Amazon.com is the big gorilla of online retail tenants in terms of demand for industrial space, ranking No. 1 among Prologis’ tenants of any type and representing 3.1 percent of its net effective rent. Delivery service DHL is No. 2 at 1.6 percent, with some of its business tied to online retail sales. Brick-and-mortar retailers with a substantial online presence are also big industrial real estate tenants. Walmart is No. 9 at 0.8 percent, and Best Buy is No. 22 at 0.3 percent.

“Other retailers want to compete with Amazon, and it’s hard to do that when you’re shipping goods out the back door of your stores,” Sullivan says. “There is increasing investment in direct-to-consumer sales. As the online share of retailing grows, there is just more of a need for industrial real estate for retailers to meet their needs.”
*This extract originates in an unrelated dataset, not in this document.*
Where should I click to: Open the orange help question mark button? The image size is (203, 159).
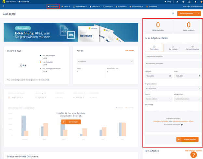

Green Street estimates online sales boosted industrial real estate demand 30 to 40 percent last year, and analysts expect the boom to persist. “Occupancy and rent growth are at historical highs” in the sector, notes Edward Mui, a real estate analyst at Morningstar, a research firm in Chicago. “We expect this trend to continue in the foreseeable future, as online sales continue to grow faster than brick-and-mortar.” Average industrial rents rose 6 percent last year, the steepest increase in 17 years, according to Green Street. And the property availability rate dipped to 8.2 percent, the lowest in 15 years, according to CBRE.

While industrial real estate is booming, retail real estate is sagging, as venerated companies such as Macy’s, Sears, and The Limited are closing stores. “Average and lower-quality malls are getting hurt,” Sullivan says. So the subpar performance of retail REITs is no surprise.

As for industrial real estate, while the outlook remains bright, there are some reasons for caution, analysts say. “Investors are concerned about too much supply growth of industrial space, and that concern is justified because industrial product can be built quickly,” Sullivan says. “But demand is a secular phenomenon, which is swamping supply now. Supply is being absorbed quickly at high rents.”

Green Street’s Frankel says supply will probably catch up with demand soon, lowering rent increases but leaving them higher than the rate of inflation.

Miniman says there is a risk of oversupply, which occurred quickly in the last real estate cycle. “But it looks better this time around: capital is more disciplined, so hopefully the cycle will continue longer.”

Thus it appears that the ascent of brick-and-mortar industrial real estate will continue to compensate for the decline of brick-and-mortar retail real estate.